On September 1, amid fears of gasoline shortages and rising gas costs in the wake of Harvey, the Department of Energy approved a release of 4.5 million barrels of crude oil from the Strategic Petroleum Reserve. This is the first emergency withdrawal from the reserve in five years. The most recent emergency drawdown, in 2012, was in response to another hurricane, Isaac.
Was the release warranted? There’s no doubt that Harvey had a massive impact on supply: at the time of the ordered release, 22 percent of U.S. refining capacity was offline because of the hurricane, and Gulf of Mexico oil production was down 13 percent. The effects of these shutdowns loomed beyond the Texas economy: as the refineries and crude-producing sites shuttered and supply dropped, the Colonial Pipeline, which transports gasoline between Houston and the East Coast closed as well (because it lacked the volume of gasoline to keep it flowing). Gas prices soared nationwide, and currently remain at their highest for the year. In Texas, the average cost of a gallon rose 37.2 cents over last month’s average, according to GasBuddy.
It’s possible that we’ve now reached the end of climbing prices. Gulf Coast refineries are restarting processes, with almost all resuming production as of Friday, September 8, and Energy Secretary Rick Perry told Bloomberg that he expected only “two-week bump” in prices from the hurricane.
The reserve, located in four salt caverns in Texas and Louisiana, holds the largest supply of emergency crude oil in the world. Established in 1975 by the federal government to mitigate oil import stoppages and as an instrument in foreign policy, the reserve has been used less frequently in the past decade for import cutoffs and more often for recovery in the wake of natural disasters. In a statement in May, the White House called it “a strategic and economic security against foreign and domestic disruptions in oil supplies.”

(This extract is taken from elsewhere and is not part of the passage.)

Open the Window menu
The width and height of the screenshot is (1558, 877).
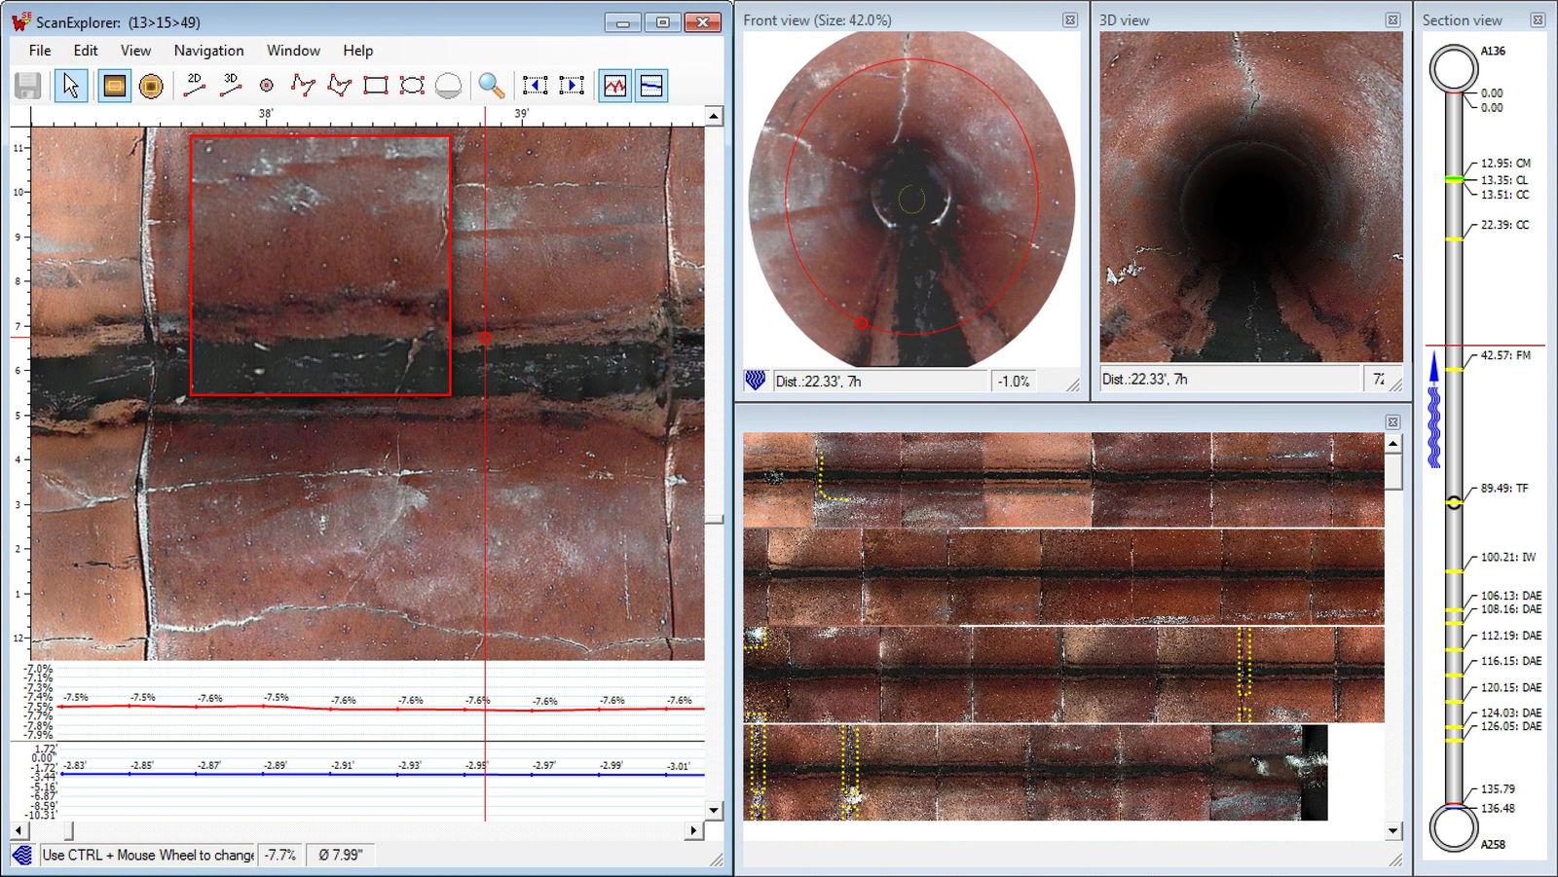tap(292, 51)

The Trump administration proposed to sell off half the Strategic Petroleum Reserve in its 2018 budget. “A smaller SPR is projected to be able to continue to meet international obligations and emergency needs,” the White House stated in a budget document in May. The proceeds from the sale, the administration expects, could reduce the federal deficit by $16.6 billion over the next decade.